Meski fenomena lonely death mampu membuat hati trenyuh, segelintir pihak memanfaatkan momen ini untuk mendulang rezeki.

Caranya, dengan membuka penyedia jasa yang khusus membersihkan rumah dan barang-barang milik orang yang mati kesepian.

Salah satu perusahaan tersebut, Harworks KR, mengatakan bahwa ada cukup banyak kasus kematian sendirian yang mereka tangani.

Biasanya, jasa ini dipanggil ketika jasad sudah ditemukan dalam kondisi dekomposisi parah.

Hal tersebut berarti, jenazah sudah membusuk sampai membuat pemilik rumah, tetangga, atau anggota keluarga lain tak mampu menanganinya.

Ironisnya lagi, petugas pembersih seringkali menemukan obat anti-depresan, tumpukan botol alkohol, serta sampah yang berserakan.

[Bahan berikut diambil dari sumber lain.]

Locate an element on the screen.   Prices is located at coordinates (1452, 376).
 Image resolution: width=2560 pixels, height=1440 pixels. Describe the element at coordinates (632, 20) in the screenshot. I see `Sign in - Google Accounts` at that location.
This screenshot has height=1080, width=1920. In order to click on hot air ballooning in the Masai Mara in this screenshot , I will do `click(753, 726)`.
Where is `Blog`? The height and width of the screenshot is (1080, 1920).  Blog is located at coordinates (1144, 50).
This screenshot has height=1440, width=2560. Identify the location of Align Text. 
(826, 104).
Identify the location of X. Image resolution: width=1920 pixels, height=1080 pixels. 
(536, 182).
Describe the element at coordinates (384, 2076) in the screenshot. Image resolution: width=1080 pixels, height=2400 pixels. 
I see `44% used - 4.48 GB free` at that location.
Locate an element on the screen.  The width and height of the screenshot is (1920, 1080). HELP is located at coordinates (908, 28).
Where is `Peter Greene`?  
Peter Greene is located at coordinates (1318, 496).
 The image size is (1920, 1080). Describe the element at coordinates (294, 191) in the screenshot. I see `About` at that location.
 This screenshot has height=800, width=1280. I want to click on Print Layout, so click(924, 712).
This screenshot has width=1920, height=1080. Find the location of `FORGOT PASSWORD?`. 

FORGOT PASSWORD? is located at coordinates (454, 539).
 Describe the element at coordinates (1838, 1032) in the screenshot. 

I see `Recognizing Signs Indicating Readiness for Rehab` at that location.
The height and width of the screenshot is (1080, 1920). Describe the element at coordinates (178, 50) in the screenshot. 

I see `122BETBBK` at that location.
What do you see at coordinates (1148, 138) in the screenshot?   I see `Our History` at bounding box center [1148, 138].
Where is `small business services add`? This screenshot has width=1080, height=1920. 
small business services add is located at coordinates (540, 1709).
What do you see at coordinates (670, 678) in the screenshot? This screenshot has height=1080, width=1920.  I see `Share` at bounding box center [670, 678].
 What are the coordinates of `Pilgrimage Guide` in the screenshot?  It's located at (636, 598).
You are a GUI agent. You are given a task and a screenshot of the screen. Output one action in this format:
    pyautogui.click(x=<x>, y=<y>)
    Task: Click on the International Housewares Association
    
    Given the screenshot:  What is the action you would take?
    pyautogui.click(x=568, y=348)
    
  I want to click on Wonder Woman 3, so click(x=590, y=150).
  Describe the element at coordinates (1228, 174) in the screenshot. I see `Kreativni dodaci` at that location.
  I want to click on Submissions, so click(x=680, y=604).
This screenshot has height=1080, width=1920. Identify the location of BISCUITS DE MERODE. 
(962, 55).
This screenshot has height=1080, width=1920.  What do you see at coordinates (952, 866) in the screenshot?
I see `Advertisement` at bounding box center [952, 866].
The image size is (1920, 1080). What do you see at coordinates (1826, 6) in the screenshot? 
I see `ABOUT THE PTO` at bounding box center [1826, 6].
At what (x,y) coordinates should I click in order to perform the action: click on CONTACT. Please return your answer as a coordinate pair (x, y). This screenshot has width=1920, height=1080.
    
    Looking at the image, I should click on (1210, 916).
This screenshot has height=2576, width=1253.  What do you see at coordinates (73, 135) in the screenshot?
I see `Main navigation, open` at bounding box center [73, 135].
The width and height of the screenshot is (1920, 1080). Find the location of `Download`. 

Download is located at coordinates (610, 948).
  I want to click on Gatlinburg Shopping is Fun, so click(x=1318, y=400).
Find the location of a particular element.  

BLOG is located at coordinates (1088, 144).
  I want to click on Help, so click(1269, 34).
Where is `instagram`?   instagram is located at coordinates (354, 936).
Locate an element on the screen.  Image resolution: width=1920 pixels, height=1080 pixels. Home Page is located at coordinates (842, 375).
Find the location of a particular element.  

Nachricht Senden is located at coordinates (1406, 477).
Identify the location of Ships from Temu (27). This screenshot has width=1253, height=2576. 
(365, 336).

Salah seorang petugas bernama Kim Wan, sebagaimana dikutip dari CNN, tak jarang merasa sakit hati saat membersihkan rumah mendiang.

“Terkadang ada tumpukan sampah yang lebih tinggi dari orang yang saya temukan di sebuah rumah. Obat depresi juga kadang saya temukan,” ujarnya.

Melahirkan ‘Menteri Kesepian’

Selain di Negeri Ginseng, lonely death juga banyak terjadi di Jepang. Kondisi ini pun utamanya menimpa lansia yang berusia di atas 60 tahun. Fenomena tersebut dikenal sebagai kodokushi.

Maraknya kasus lonely death di Negeri Sakura ini akhirnya membuat pemerintah membentuk Kementerian Kesepian dan Isolasi pada 12 Februari 2020. Instansi itu bertugas mengatasi persoalan kesepian dan isolasi.